Ik was vereerd door de vraag. Een kinderachtige emotie, maar ik kan het niet ontkennen. Tot een paar jaar geleden beschouwde ik mezelf als onderzoeker. Maar als decaan kwam ik erachter hoe leuk ik het vind om een organisatie aan te sturen met allemaal mensen om me heen. Om samen een bepaalde richting op te gaan waarvan jij denkt dat het de goede is. Het ging me ook aardig af zonder al te veel ruzies. Nu mag ik besturen op het hoogste niveau van de universiteit.’

Wat gaat u veranderen?
Ik vind dat we als universiteit te weinig een eenheid vormen. We zijn kleine rijkjes, allemaal bezig met ons eigen wel en wee. Onze prestaties zijn beter dan onze reputatie. Kijk naar de ranglijsten; het stoort mij dat wij niet op onze waarde worden geschat. We zijn te bescheiden, moeten zelfbewuster naar buiten treden. Dat lukt het best als we een eenheid vormen.’

Dan bent u vast blij met de rode truien die tijdens de introductie aan alle eerstejaars werden uitgedeeld? Allemaal identiek met heel groot ‘Radboud Universiteit’ erop.
Absoluut, maar ik zou graag zien dat het gevoel van betrokkenheid niet alleen in die rode truien zit, maar ook in de hoofden van de mensen.’

Hoe krijgt u het daar?
Engelen neemt  even een ‘kijkpauze’. Collegevoorzitter en aankomend collega Gerard Meijer is al goed bezig door het probleem te benoemen, zegt hij dan. Vervolgens, opnieuw met geheimzinnige glimlach:  ‘Ik doe geen beloftes. Reken mij maar af als mijn tijd als rector er op zit.’

Imago
Met Gerard Meijer (een boerenzoon) deelt hij dat hij als eerste uit het gezin ging studeren. Het nieuwe college van bestuur van krijgt daardoor een ander karakter. Twee jaar geleden stonden nog een man van adel (Roelof de Wijkerslooth) en een burgemeesterszoon (Bas Kortmann) aan het roer. Engelen realiseert zich de verschuiving, maar kan niet aangeven hoe de sfeer in het college – en dus op de universiteit – zal veranderen.
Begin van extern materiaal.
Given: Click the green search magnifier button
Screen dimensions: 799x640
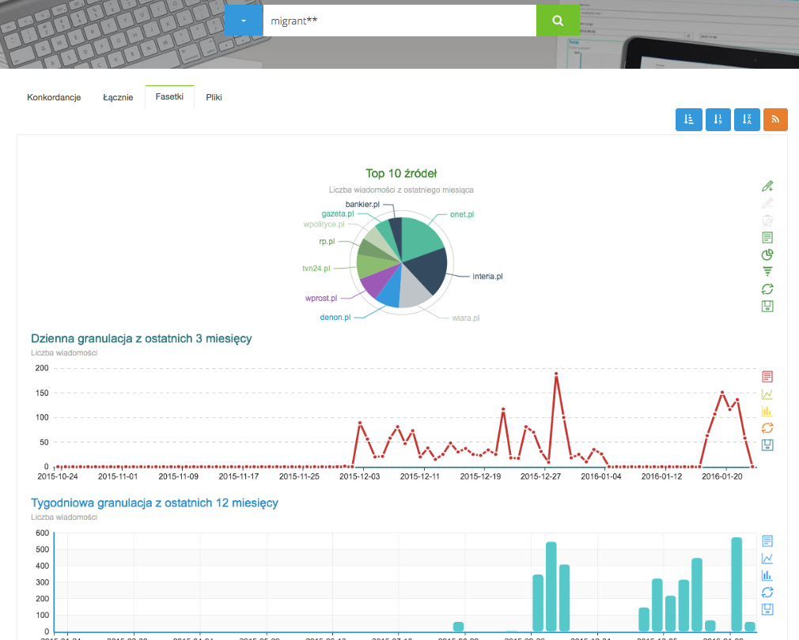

Zeker, het Nijmeegse imago van ‘emancipatie-universiteit’ zal er wel bij varen.

Illustratie: Hester van de Grift
Illustratie: Hester van de Grift

‘Ik maak me zorgen over het verdwijnen van de basisbeurs. Studeren wordt duurder. Ik ben geneigd te denken dat deze maatregelen, hoe je het ook wendt of keert, een stap terug zijn in de emancipatie van de Gerarden en Theo’s van deze wereld. Niet alleen Nijmegen, maar alle universiteiten zouden emancipatie-universiteiten moeten zijn. Iedereen – man, vrouw, rijk, arm, gekleurd of niet gekleurd, dat zal me een rotzorg zijn – die de capaciteit heeft academisch onderwijs te genieten, moet kunnen studeren. Je doet ook jezelf als samenleving tekort als je talent aan de kant laat staan.’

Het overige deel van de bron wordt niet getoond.